Zbliża się Dzień Dziecka. Kolejne święto, z którego okazji tradycyjnie obdarowujemy naszych milusińskich pięknym prezentem. Coraz częściej zamiast niespodzianki — prezentu wybranego przez rodziców, aby uniknąć widoku rozczarowanej dziecięcej buzi, dzieci otrzymują wymarzony prezent. W dalszej perspektywie może to mieć przykre konsekwencje — dziecko zacznie równoważyć miłość, troskę i przywiązanie rodzica z rzeczami materialnymi. Jak temu zapobiec i znaleźć kompromis?
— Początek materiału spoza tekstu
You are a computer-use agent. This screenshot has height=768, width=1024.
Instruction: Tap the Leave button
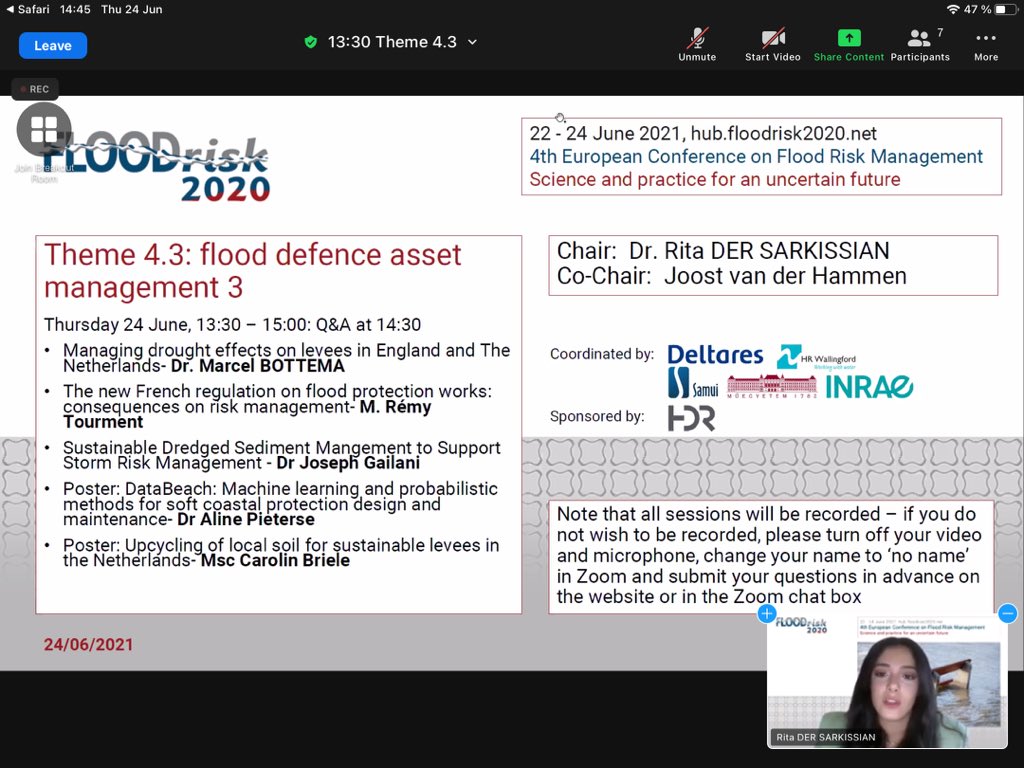(x=52, y=45)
Od najmłodszych lat warto wyznaczać granice. Uczyć dziecko, że każda rzecz ma swoją wartość, a pieniądze powinno się wydawać odpowiedzialnie. Już 3-latek może zacząć się interesować pieniędzmi i tym, co można za nie kupić. Właśnie wtedy warto szczerze odpowiadać na jego pytania. Dzięki temu łatwiej będzie rozmawiać z dzieckiem o wymarzonych prezentach. Jeśli chcemy, aby dziecko otrzymywało prezenty wybrane samodzielnie można wprowadzić stały schemat, który z czasem stanie się piękną rodzinną tradycją.
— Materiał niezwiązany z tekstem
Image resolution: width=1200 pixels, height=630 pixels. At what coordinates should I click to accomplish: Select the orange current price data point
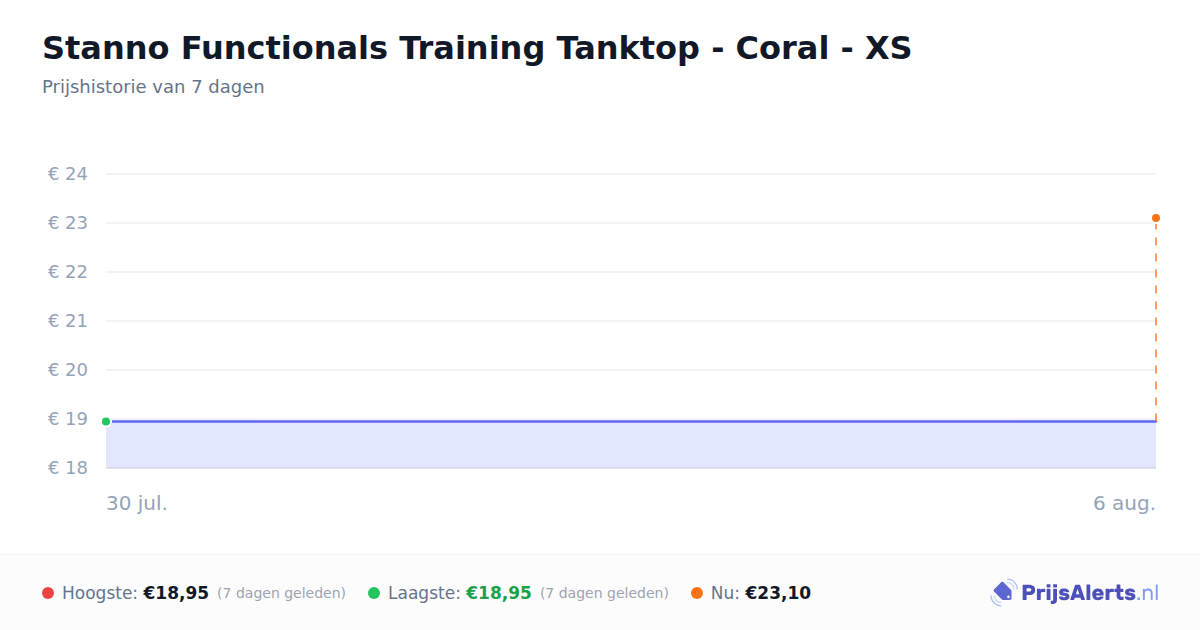click(1156, 218)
Przed świętem, z którego okazji dziecko otrzymuje prezent, informujemy je, że zbliża się czas, w którym będzie mogło wybrać sobie coś w określonym przez nas budżecie. Dla zobrazowania wartości pieniądza można powiedzieć dziecku ile czekolady czy innego ulubionego smakołyku można kupić za przeznaczoną na prezent kwotę. Niezależnie od tego, czy prezent wybieramy wspólnie w sklepie stacjonarnym, czy online pomóżmy dziecku wskazując przedmioty, które mieszczą się w określonym budżecie i informujemy je za każdym razem, jeśli jego wybór pada na droższą, ale też tańszą rzecz. W sklepach online można zastosować filtr ceny, dzięki któremu dziecko zobaczy jedynie przedmioty, na które nas stać. W przypadku dzieci często sprawdza się zasada Co z oczu to z serca, gdzie wymarzona droga zabawka z telewizji może być szybko zastąpiona najtańszą, jeśli tylko zwróci ona uwagę dziecka...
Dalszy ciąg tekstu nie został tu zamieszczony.